L’interesse di Volta nasce dalla forte divergenza tra i risultati ottenuti dai principali studiosi europei. Le opinioni sulla dilatazione dell’aria variavano sensibilmente, soprattutto alle alte temperature. Per chiarire la questione, Volta decide di sottoporre il fenomeno a un’analisi sperimentale rigorosa e sistematica.
Dalle sue osservazioni Volta conclude che la dilatazione dell’aria è pressoché uniforme e proporzionale agli aumenti di temperatura lungo tutto l’intervallo compreso tra il gelo e l’ebollizione dell’acqua. Una conclusione che anticipa formulazioni successive e amplia la validità del principio anche oltre tali limiti.
Parallelamente Volta si dedica alla pneumatica fisica. Nel 1793 ottiene determinazioni del coefficiente di dilatazione isobara dell’aria più precise di quelle che Gay-Lussac pubblicherà anni dopo. Nel 1794 misura inoltre la tensione di vapore dell’acqua, anticipando e superando per accuratezza i risultati di Dalton.
Nel 1794 la Royal Society di Londra conferisce a Volta la medaglia d’oro di Copley, riconoscendo il valore delle sue ricerche sui fenomeni elettrici e pneumatici e il rigore del suo metodo sperimentale.
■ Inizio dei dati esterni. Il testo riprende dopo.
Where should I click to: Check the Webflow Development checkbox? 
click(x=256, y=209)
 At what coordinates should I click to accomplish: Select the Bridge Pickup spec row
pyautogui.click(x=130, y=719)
Nel 1927, durante il Congresso internazionale di Fisica, la comunità scientifica riconosce formalmente la priorità di Volta sulla legge della dilatazione isobara dell’aria, distinguendola dalla legge di Gay-Lussac estesa a tutti i gas. Un riconoscimento che restituisce a Volta il ruolo che gli spetta nella storia della fisica dei gas.